The new research center consists of a 14-story extension to the west wing of the Perelman Center. Despite its increased height, the placement of the lab building along the perimeter of the Perelman Center respects the central atrium as an urban landmark and public gathering place. Future expansion of the facility will also line the outside of the building, along the south and east wings. The basement of the Translational Research Center houses the existing Roberts Proton Therapy Center, designed by Tsoi Kobus and Associates, and for which Rafael Viñoly Architects performed limited design services, above which three floors expand the clinical spaces of the original Perelman Center. Separated from the clinical floors by an interstitial mechanical level, seven stories of laboratory research spaces constitute the facilitys new programming and include two vivarium levels.

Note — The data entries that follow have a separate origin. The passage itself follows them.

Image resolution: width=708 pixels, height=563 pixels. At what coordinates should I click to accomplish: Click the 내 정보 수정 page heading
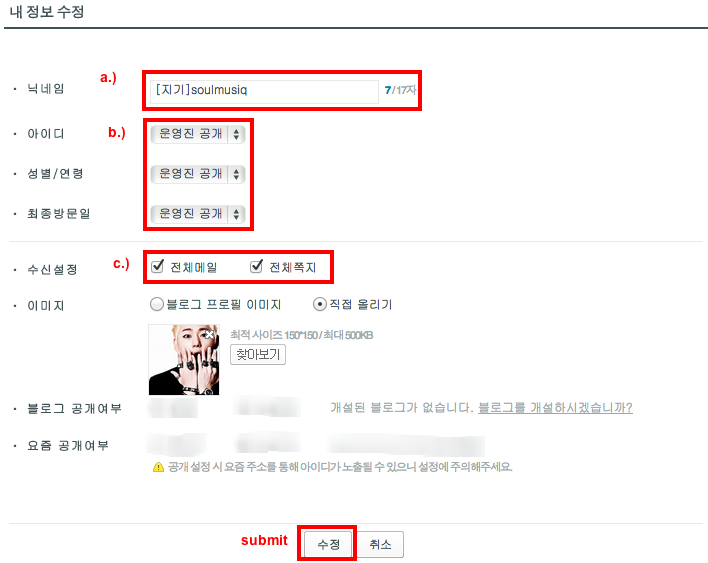coord(47,12)
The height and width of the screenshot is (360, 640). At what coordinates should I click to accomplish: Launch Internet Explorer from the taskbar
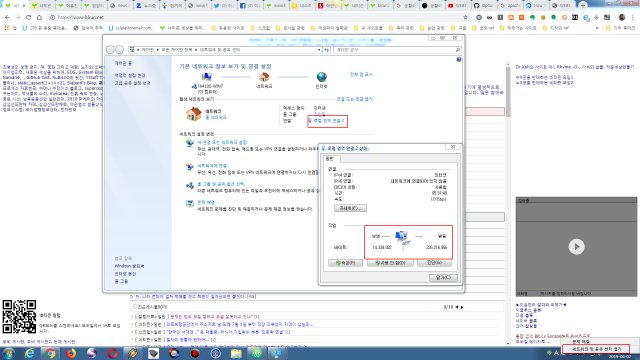click(x=29, y=353)
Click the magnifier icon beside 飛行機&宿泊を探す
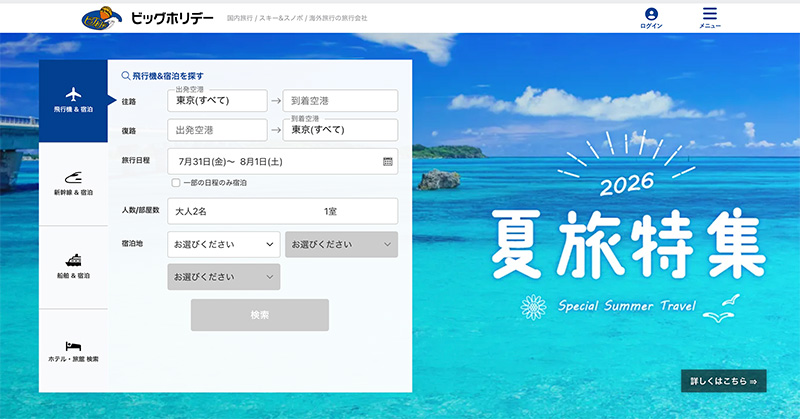This screenshot has height=419, width=800. 126,76
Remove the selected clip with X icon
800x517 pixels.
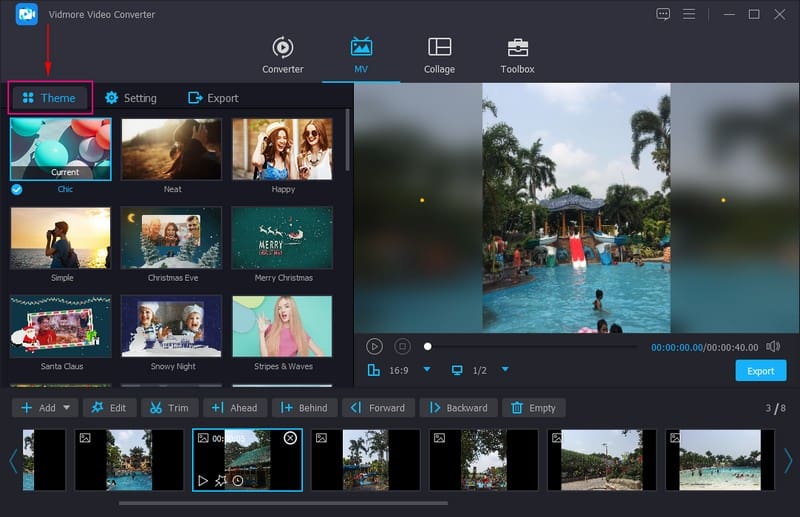290,438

In order to prevent noise and movement from disturbing the animals and to make service access easier, the design elevates the vivarium floors above the proton facility and the three floors that extend the clinical spaces of the original Perelman Center building, separating animal research from the lower public zones by an interstitial mechanical level on the fifth floor. Express service elevators bypass the clinical levels to allow for swift, private circulation of animals and researchers from the basement loading docks to the laboratories on the sixth and seventh floors. Louvered windows on the vivarium levels admit natural light while reducing disturbances to the research program. Three animal-imaging MRI stations are located on the first floor above the proton therapy gantries in the basement to accommodate shared proton services. Above the vivarium levels, five floors of open, flexible research labs feature thirty-six lab modules per floor and can accommodate 105 researchers.
The laboratory bench space achieves a new level of flexibility. Lab benches can be reconfigured or completely removed and replaced with computer workstations or traditional offices. This can be done without electricians, carpenters or plumbers and without special tools. Furniture and lab benches are plugged into gas, electric and data systems that are available in a regular floor grid. On a day-to-day basis, users control their environment through personal task lighting and adjustable-height lab benches. All in all, the completion of the PENN Medicine Translation Research Center marks Rafael Viñoly Architects continued partnership with the thriving healthcare and biomedical industries.